**WHAT TO WORK ON:** Exact reproduction of every record is required, and pictures are to be excluded.

(Saved data entries)
##############################
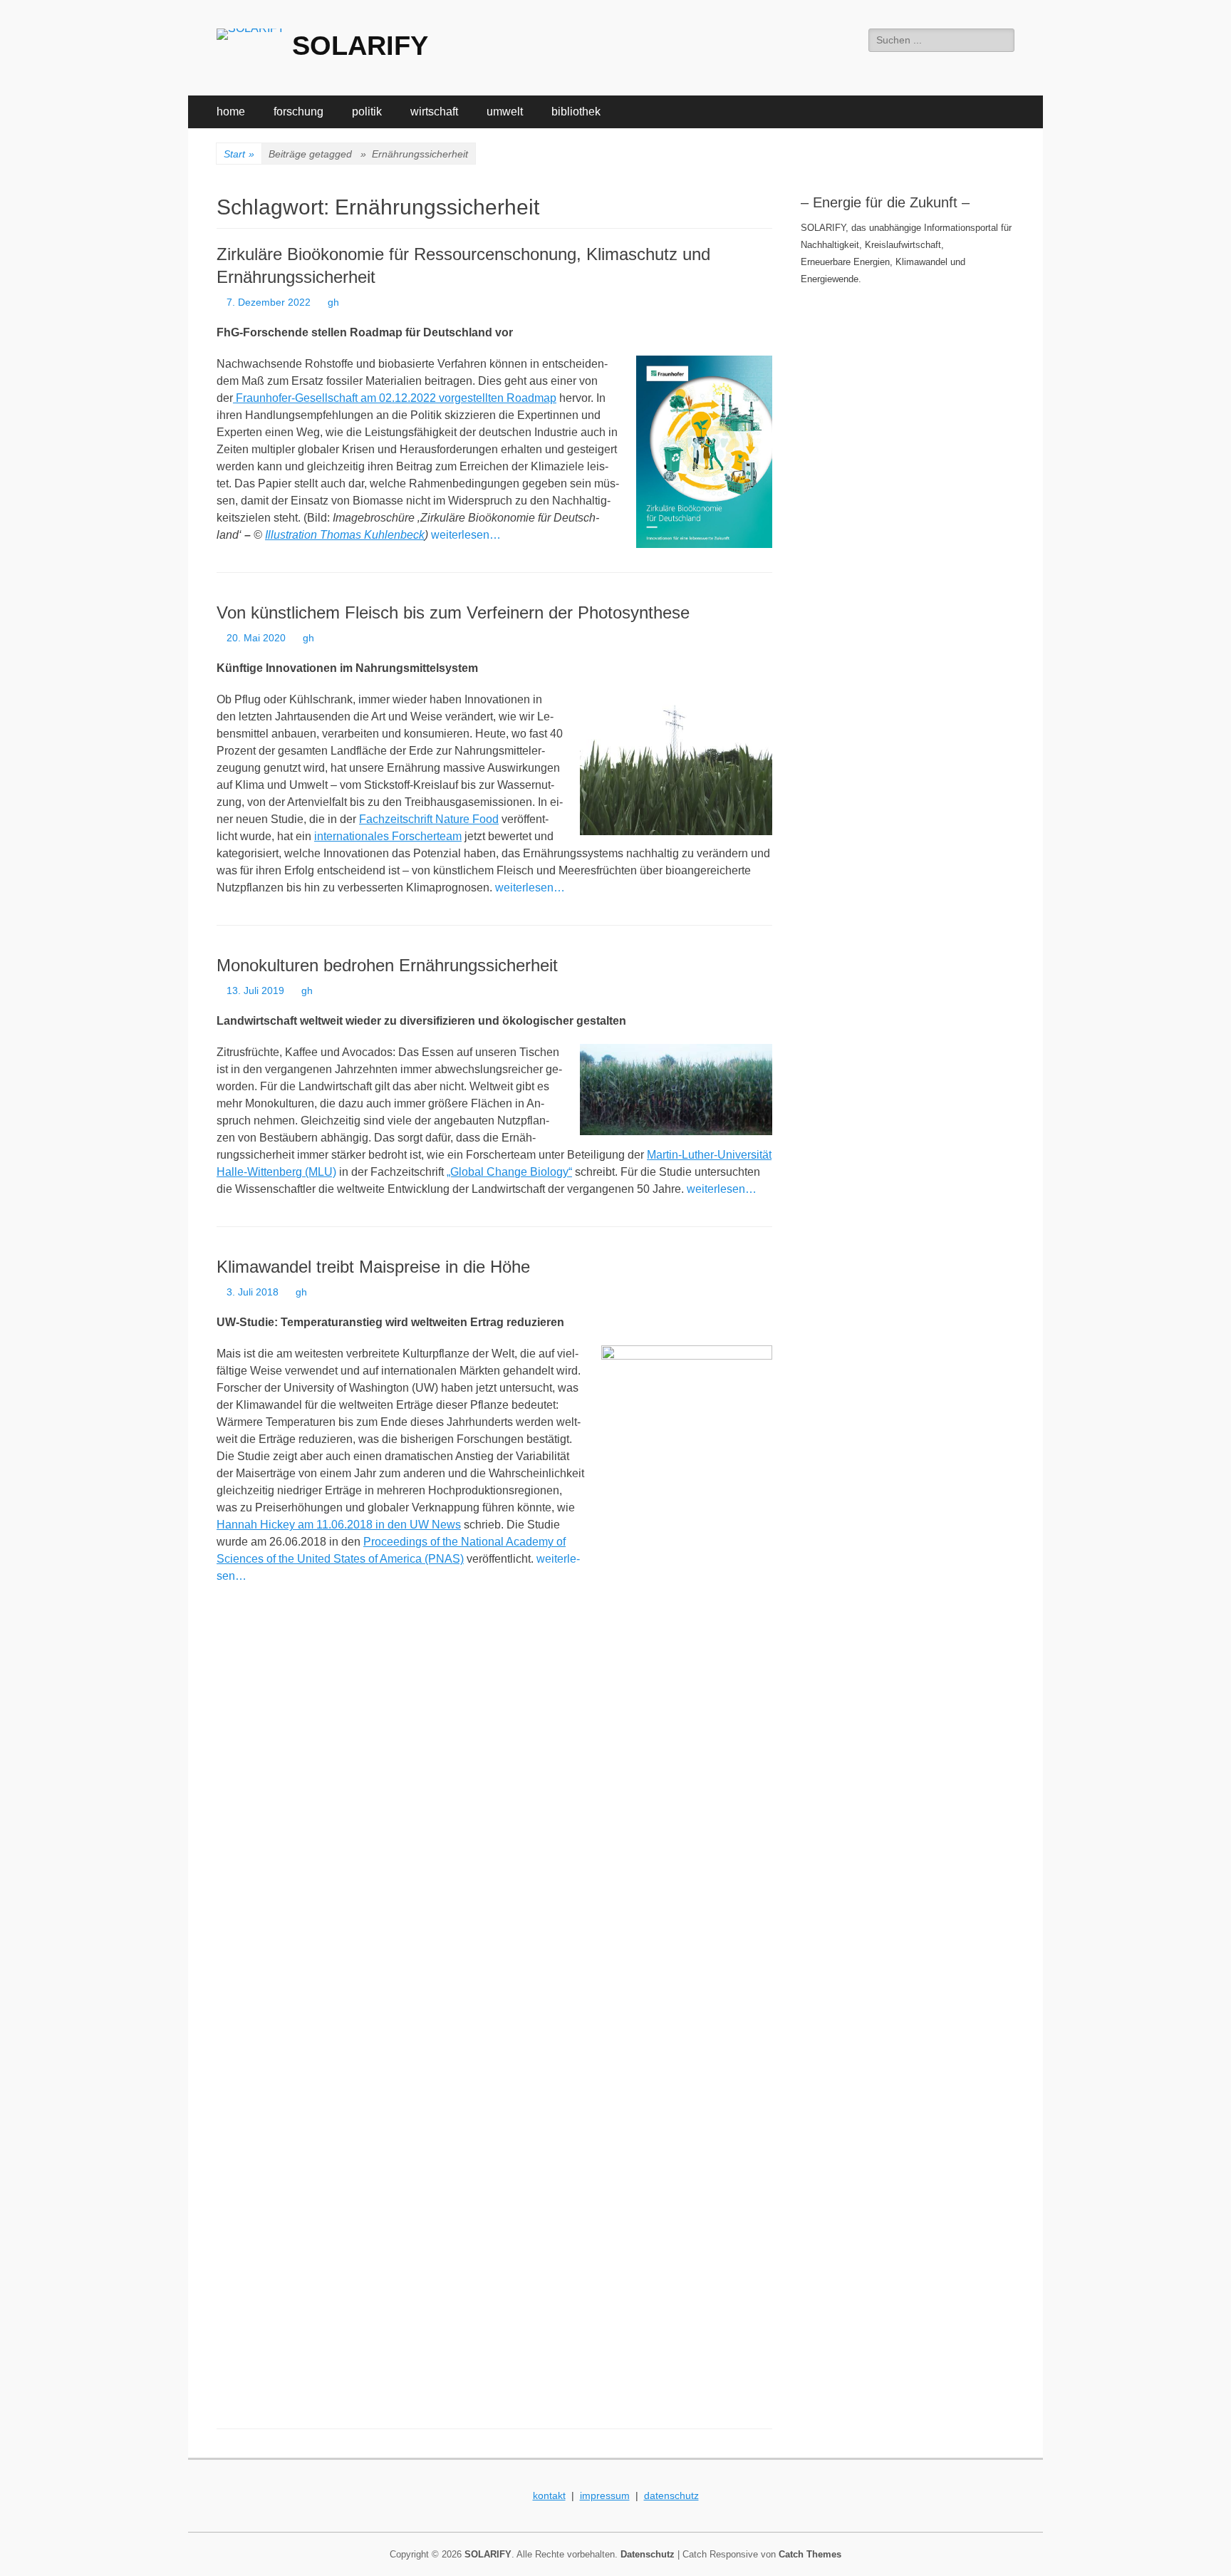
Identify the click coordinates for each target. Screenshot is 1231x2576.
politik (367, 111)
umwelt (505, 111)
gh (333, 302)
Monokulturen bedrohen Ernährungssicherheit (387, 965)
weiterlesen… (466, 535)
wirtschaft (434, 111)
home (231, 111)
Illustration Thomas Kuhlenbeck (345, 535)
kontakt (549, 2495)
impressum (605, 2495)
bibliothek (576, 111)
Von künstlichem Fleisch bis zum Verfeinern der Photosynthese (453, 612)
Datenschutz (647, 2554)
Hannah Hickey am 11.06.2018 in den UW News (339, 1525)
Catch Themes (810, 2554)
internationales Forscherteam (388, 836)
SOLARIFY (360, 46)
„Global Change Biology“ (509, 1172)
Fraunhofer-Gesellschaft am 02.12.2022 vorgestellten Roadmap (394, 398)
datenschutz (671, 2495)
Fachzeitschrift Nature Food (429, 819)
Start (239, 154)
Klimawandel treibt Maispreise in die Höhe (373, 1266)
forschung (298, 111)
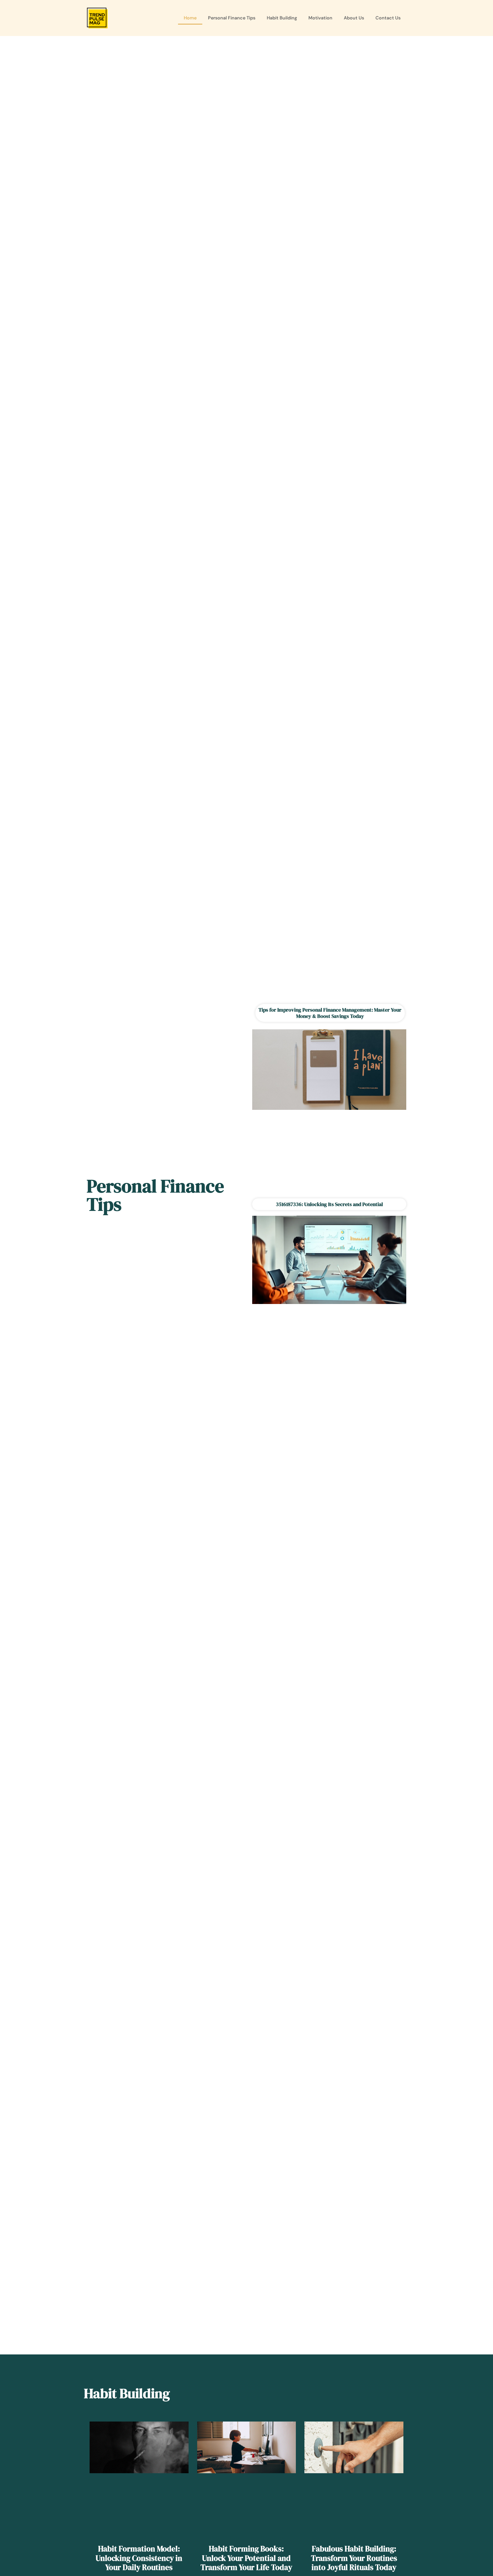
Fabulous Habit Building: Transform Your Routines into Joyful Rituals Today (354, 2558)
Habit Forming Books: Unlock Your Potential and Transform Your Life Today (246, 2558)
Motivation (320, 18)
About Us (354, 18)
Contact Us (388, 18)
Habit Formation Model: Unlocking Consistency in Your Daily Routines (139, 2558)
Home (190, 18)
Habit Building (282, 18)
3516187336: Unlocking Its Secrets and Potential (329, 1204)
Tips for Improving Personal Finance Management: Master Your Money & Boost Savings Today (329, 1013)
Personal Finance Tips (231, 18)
##############################
**SOLUTION TO THE EXERCISE:**
Identify the click coordinates for each target. Screenshot is 1231x2576.
politik (367, 111)
umwelt (505, 111)
gh (333, 302)
Monokulturen bedrohen Ernährungssicherheit (387, 965)
weiterlesen… (466, 535)
wirtschaft (434, 111)
home (231, 111)
Illustration Thomas Kuhlenbeck (345, 535)
kontakt (549, 2495)
impressum (605, 2495)
bibliothek (576, 111)
Von künstlichem Fleisch bis zum Verfeinern der Photosynthese (453, 612)
Datenschutz (647, 2554)
Hannah Hickey am 11.06.2018 in den UW News (339, 1525)
Catch Themes (810, 2554)
internationales Forscherteam (388, 836)
SOLARIFY (360, 46)
„Global Change Biology“ (509, 1172)
Fraunhofer-Gesellschaft am 02.12.2022 vorgestellten Roadmap (394, 398)
datenschutz (671, 2495)
Fachzeitschrift Nature Food (429, 819)
Start (239, 154)
Klimawandel treibt Maispreise in die Höhe (373, 1266)
forschung (298, 111)
Fabulous Habit Building: Transform Your Routines into Joyful Rituals Today (354, 2558)
Habit Forming Books: Unlock Your Potential and Transform Your Life Today (246, 2558)
Motivation (320, 18)
About Us (354, 18)
Contact Us (388, 18)
Habit Formation Model: Unlocking Consistency in Your Daily Routines (139, 2558)
Home (190, 18)
Habit Building (282, 18)
3516187336: Unlocking Its Secrets and Potential (329, 1204)
Tips for Improving Personal Finance Management: Master Your Money & Boost Savings Today (329, 1013)
Personal Finance Tips (231, 18)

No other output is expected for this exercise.